** Begin **

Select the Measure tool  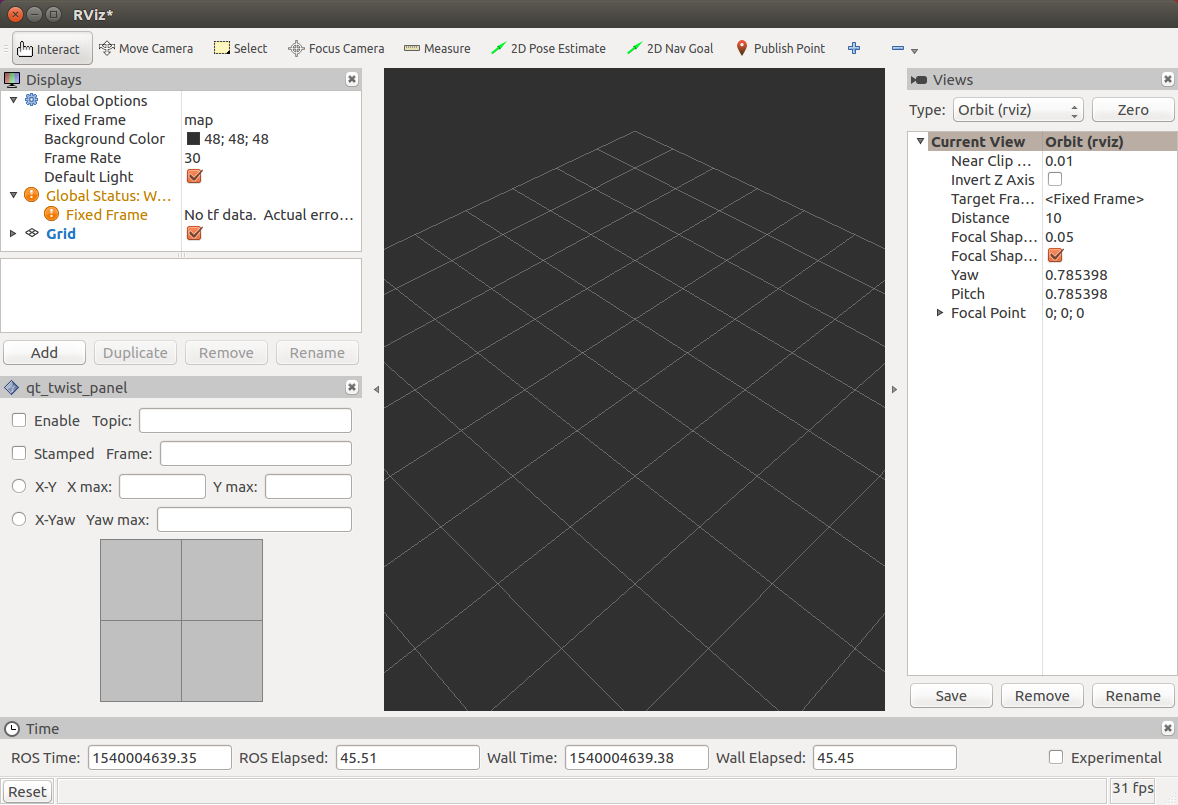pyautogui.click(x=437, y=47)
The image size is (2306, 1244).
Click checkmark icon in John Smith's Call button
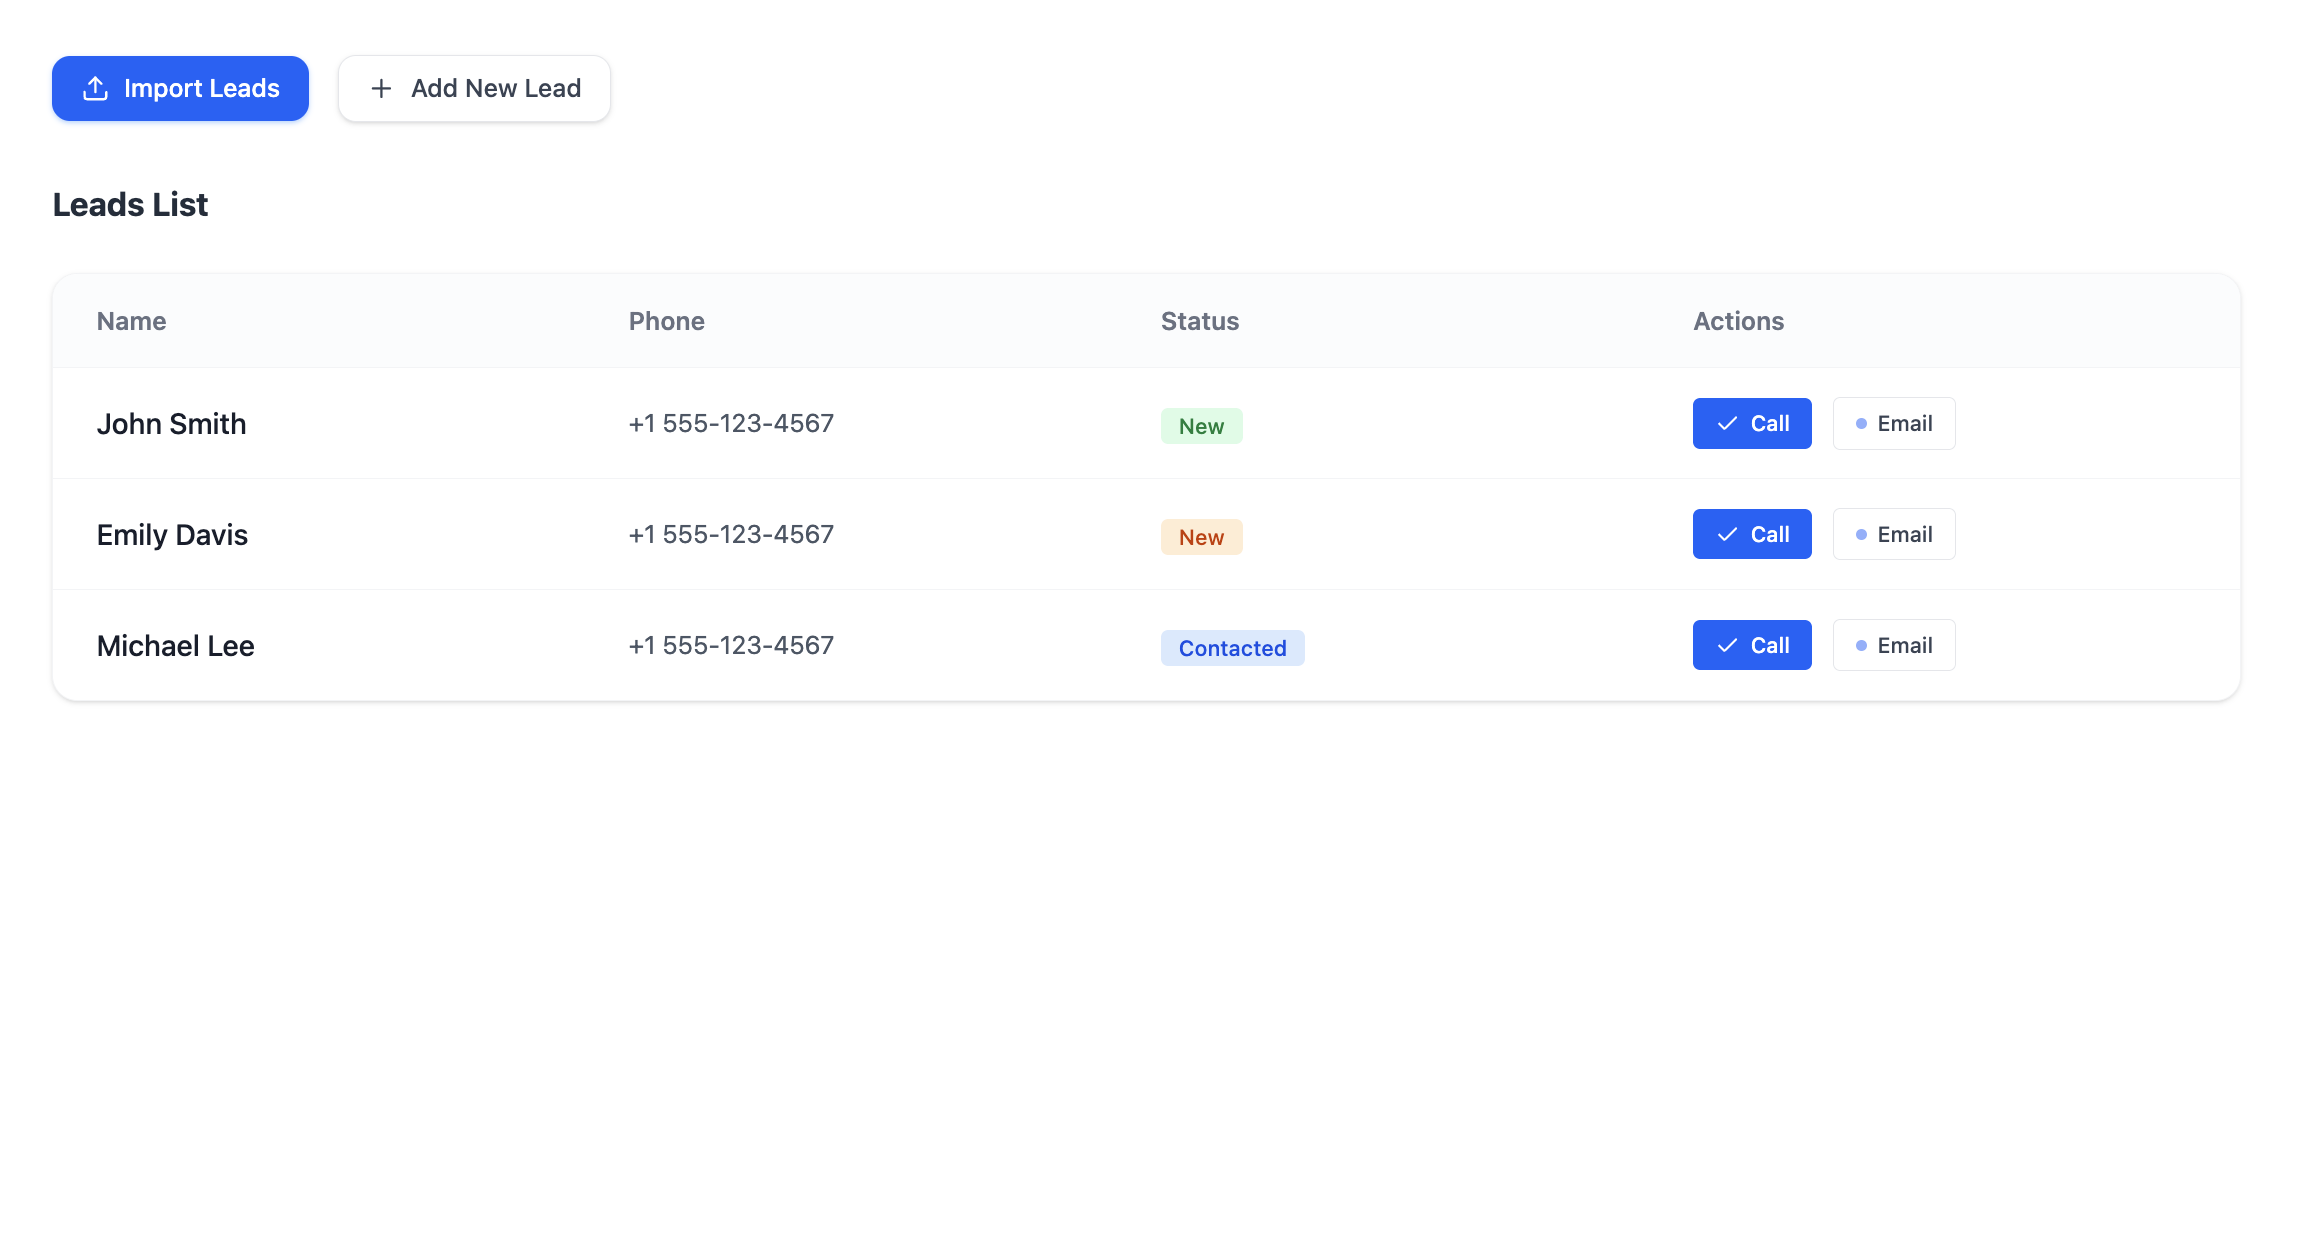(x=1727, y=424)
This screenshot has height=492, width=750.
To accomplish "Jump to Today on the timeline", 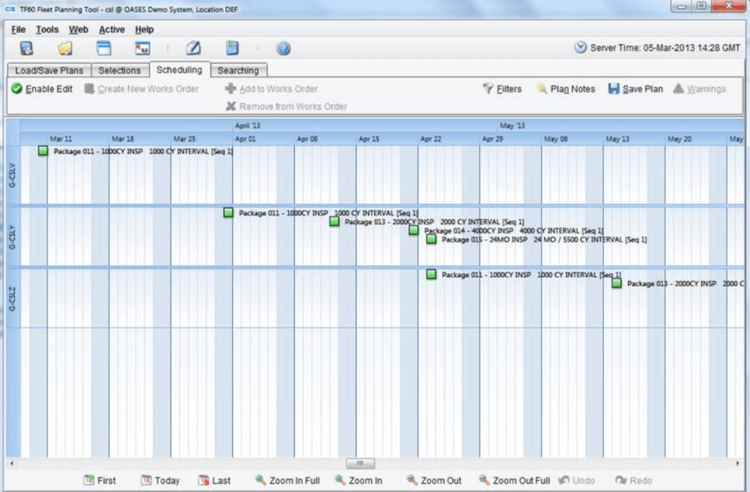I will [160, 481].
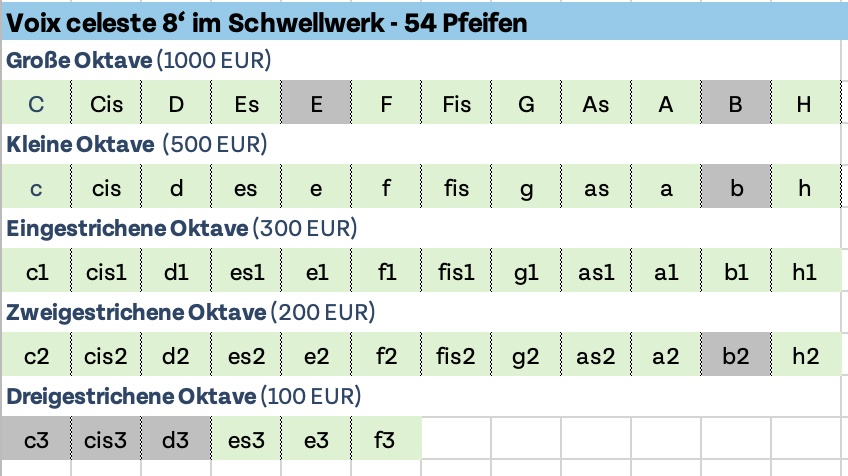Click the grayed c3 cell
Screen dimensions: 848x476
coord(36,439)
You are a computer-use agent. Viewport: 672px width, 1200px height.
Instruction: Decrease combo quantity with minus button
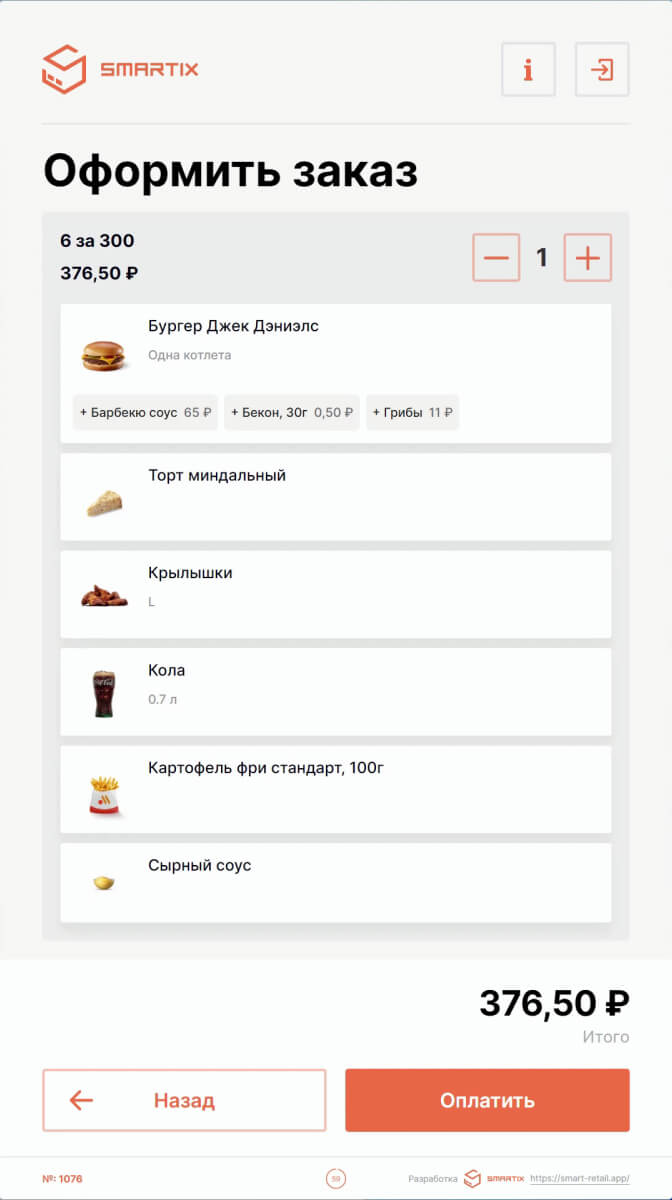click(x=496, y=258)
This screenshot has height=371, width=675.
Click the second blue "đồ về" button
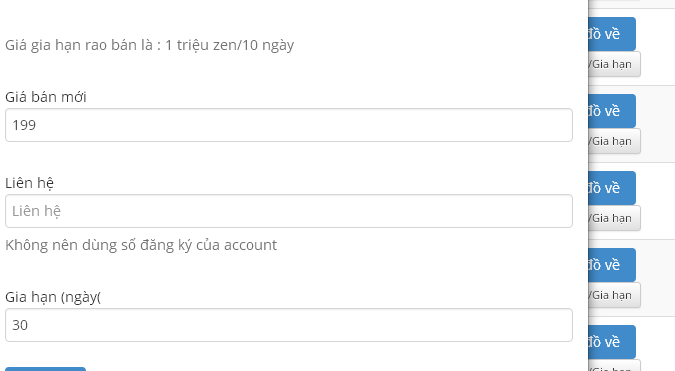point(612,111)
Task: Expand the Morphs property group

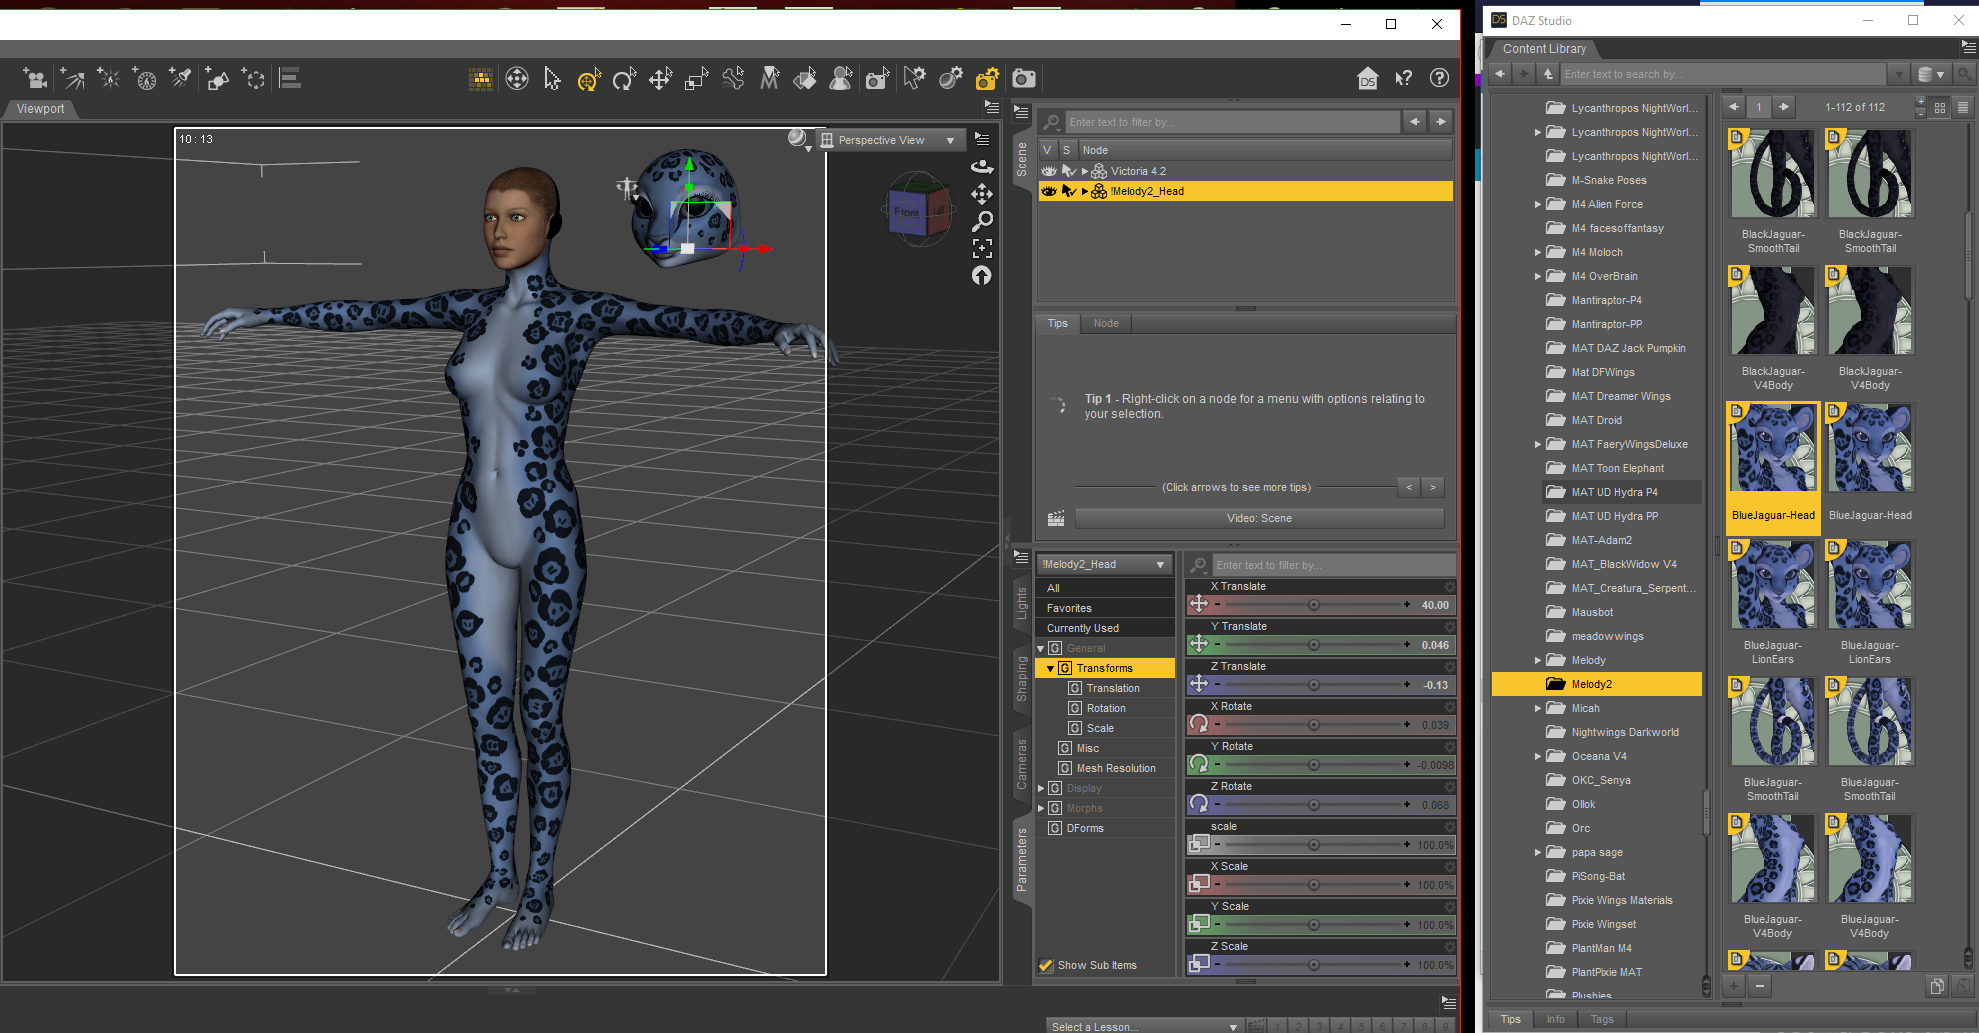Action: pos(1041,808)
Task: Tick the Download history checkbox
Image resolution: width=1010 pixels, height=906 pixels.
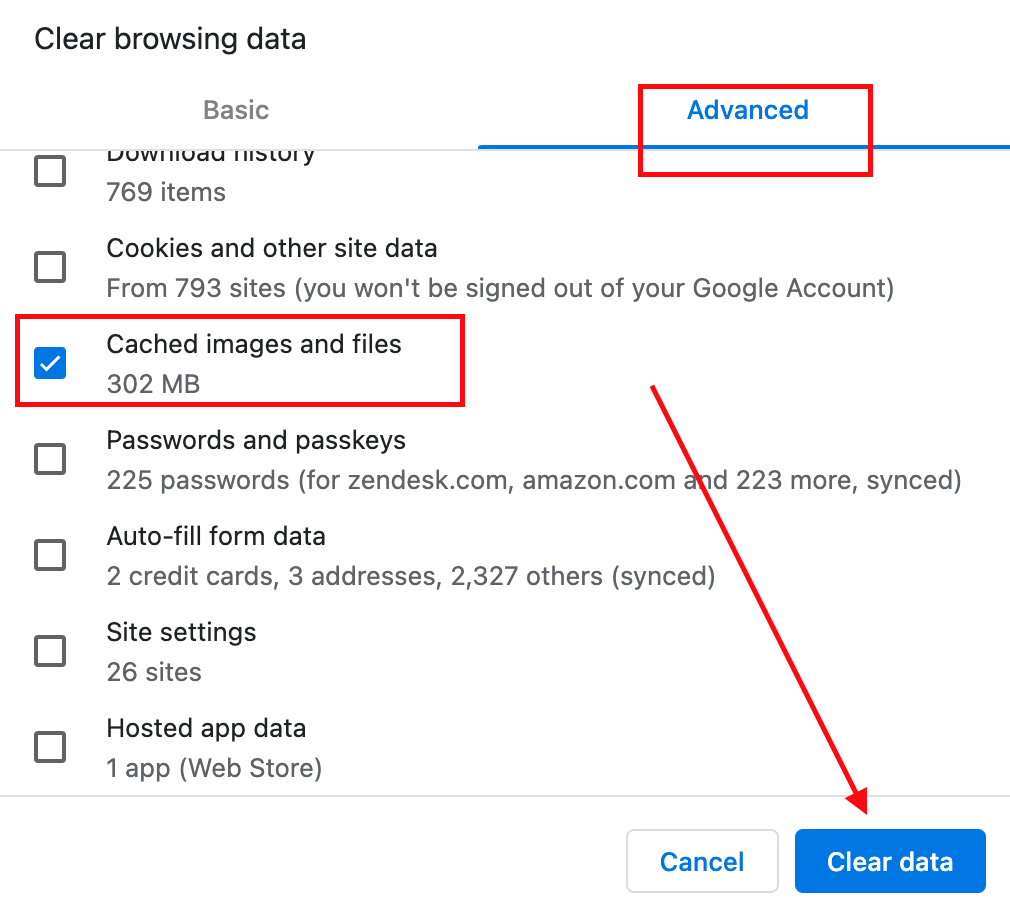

** End **

WRITTEN PROBLEM :: Rewrite the rows above, from the line containing "Task: Tick the Download history checkbox" through the end of the rows, as a JSON list of strings with one string per line and no blank lines. Leave out the pictures.

ANSWER IN FULL ::
[
  "Task: Tick the Download history checkbox",
  "Image resolution: width=1010 pixels, height=906 pixels."
]